A obsessão pela vitória não é um fenômeno novo, mas tem sido exacerbada pelas exigências do mundo moderno. A sociedade glorifica o vencedor e marginaliza o perdedor.
Desde cedo, somos incentivados a competir em vez de colaborar. As escolas promovem a competição acadêmica, os esportes escolares incentivam a vitória a qualquer custo, e o mercado de trabalho valoriza a competitividade. Este ambiente pode levar ao desenvolvimento de comportamentos prejudiciais à saúde mental e ao bem-estar.
Corrida pela saúde mental
Diversos estudos têm explorado os impactos da competição na saúde mental. Uma pesquisa da Universidade de Harvard mostrou que ambientes altamente competitivos podem aumentar os níveis de estresse e ansiedade entre os estudantes.
Outro estudo da Universidade de Stanford encontrou uma correlação entre a obsessão por sucesso e a incidência de depressão e distúrbios de ansiedade. Atletas, em particular, enfrentam uma pressão imensa para performar, o que muitas vezes resulta em problemas de saúde mental.
Em contrapartida, a promoção de um ambiente cooperativo tem mostrado benefícios significativos. A psicologia positiva, um campo que estuda os aspectos positivos da experiência humana, enfatiza a importância da colaboração e do apoio mútuo.
Estudos demonstram que indivíduos que se envolvem em atividades cooperativas experimentam níveis mais altos de satisfação com a vida e menor incidência de problemas de saúde mental .
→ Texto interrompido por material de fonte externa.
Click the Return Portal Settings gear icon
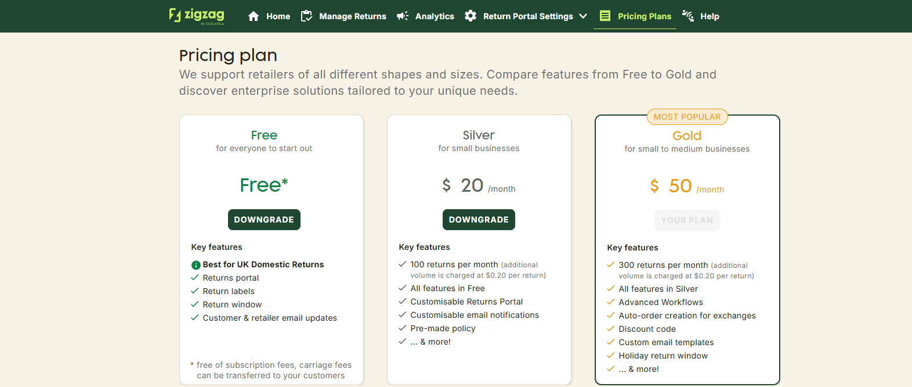This screenshot has height=387, width=912. 471,16
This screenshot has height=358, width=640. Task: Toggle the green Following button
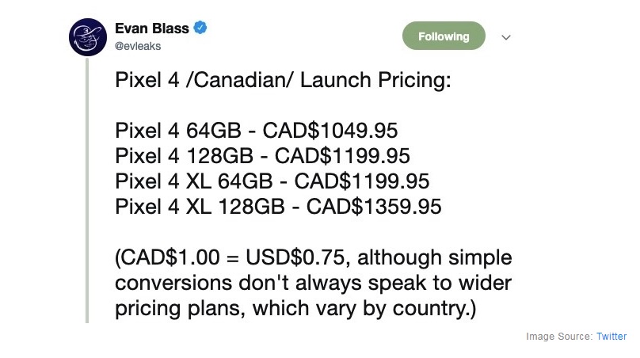(444, 36)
Além disso, especialistas em saúde mental argumentam que é necessário repensar nossa abordagem à competição. A Dra. Susan David, psicóloga e autora do livro “Agilidade Emocional”, sugere que a sociedade deve focar mais no desenvolvimento pessoal e menos na comparação com os outros. Ela acredita que a verdadeira medida de sucesso é o progresso individual e a capacidade de superar os próprios desafios.
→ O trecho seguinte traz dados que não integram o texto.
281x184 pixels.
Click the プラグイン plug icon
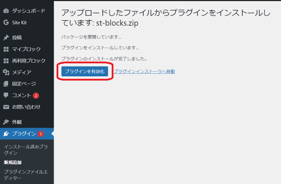[6, 134]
O que é mais importante que vencer?
Para a minha felicidade, também assisti outra campanha publicitaria da Comcast TV, dos Estados Unidos, que é uma das patrocinadoras da equipe olímpica americana.
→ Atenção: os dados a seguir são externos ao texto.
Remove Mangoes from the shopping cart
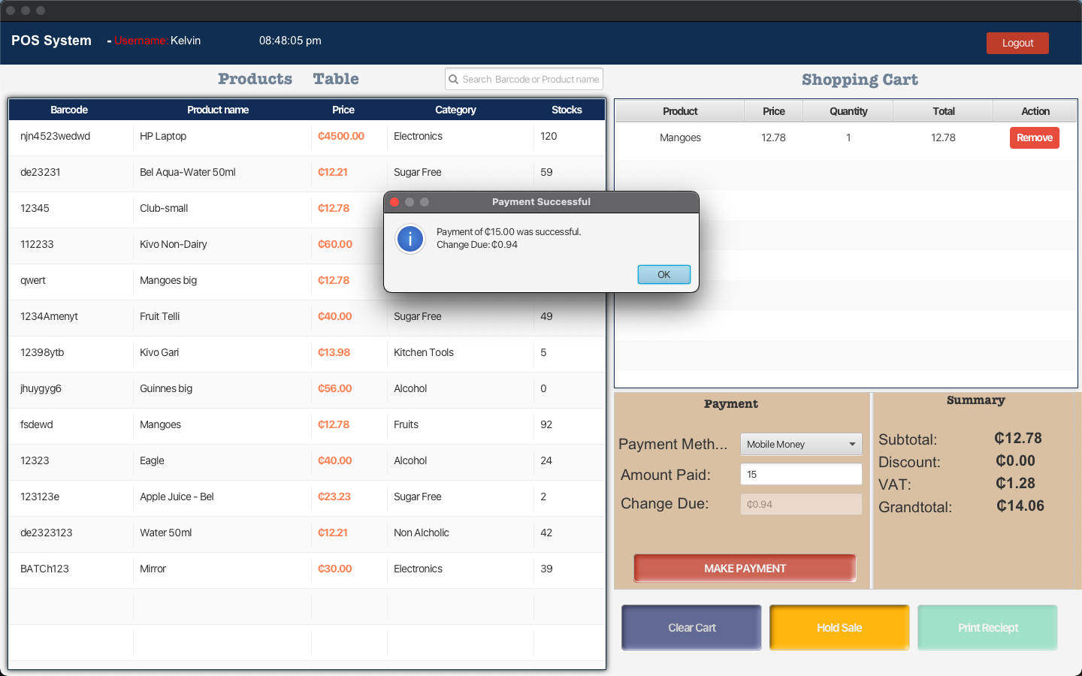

A campanha, tem o tema “Algumas coisas são mais importantes que vencer” e mostra momentos onde atletas deixaram a competição de lado mais preocupados e de alguma forma ajudaram os companheiros.
Ao refletir sobre minhas próprias experiências e observando o mundo ao meu redor, fica claro que algumas coisas são mais importantes que vencer. A saúde mental, o bem-estar e a satisfação pessoal são fundamentais para uma vida equilibrada e significativa.
Portanto, precisamos redefinir o que significa vencer, afastando-nos da obsessão pela superioridade e nos aproximando da ideia de crescimento e desenvolvimento pessoal.
Talvez seja por isso que, dentre as grandes vitórias e derrotas esportivas que tive na minha vida, uma das coisas que lembro com mais satisfação são aqueles jogos de tênis com o Alexandre onde ninguém perdia. Cada dia, nos tornávamos alguém melhor juntos. E essa, acredito, é a verdadeira vitória.